We compare our proposed probabilitic bound and the deterministic upper bound \(\bar{L}\) using \(\Vert \mathbf {A} \Vert ^2 \le \text {trace}(\mathbf {A}^T \mathbf {A})\). We estimate \(\mu _{\max } = 9.603 \times 10^6\) and \(R = 4.644 \times 10^9\) using Eqs. (26) and (27), respectively. We thus obtain our probabilistic bound \(\mathcal {U}(0.1) = 1.982 \times 10^7\), which is less than the deterministic upper bound \(\bar{L} = 2.495 \times 10^7\).
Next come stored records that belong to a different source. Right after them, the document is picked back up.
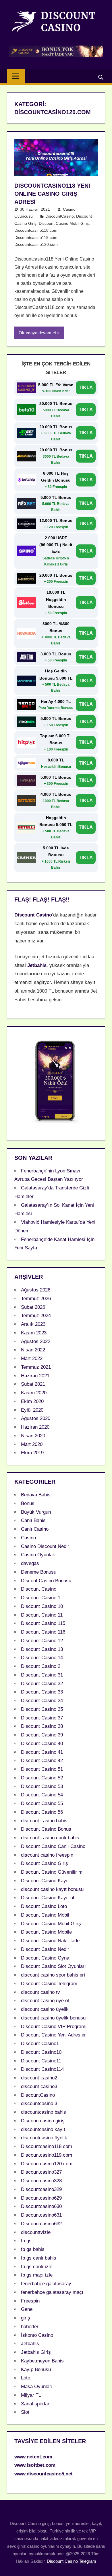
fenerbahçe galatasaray (46, 2283)
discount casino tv (40, 1992)
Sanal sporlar (35, 2404)
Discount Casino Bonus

Table 2 shows the performance of three stepsize strategies, and the structure is same as Table 1. Unlike Gisette, adaptive strategies failed to provide small \(\tilde{L}\) compared to L. Also, since n is very small, the cost of function evaluation is very cheap compared to Gisette. Therefore, both adaptive strategies do not outperform the backtracking strategy in this example. However, one can see that both adaptive strategies yielded to reduction in terms of the number of function evaluations. Therefore, one could expect they outperform backtracking strategy for larger/difficult instances.

Table 2 YearPredictionMSDt

Conclusions and perspectives

The analytical results in this paper show the relationship between the Lipschitz constant and the training set of an ERM problem. These results provide insightful information about the complexity of ERM problems, as well as opening up opportunities for new stepsize strategies for optimization problems.

One interesting extension could be to apply the same approach to different machine learning models, such as neural networks, deep learning, etc.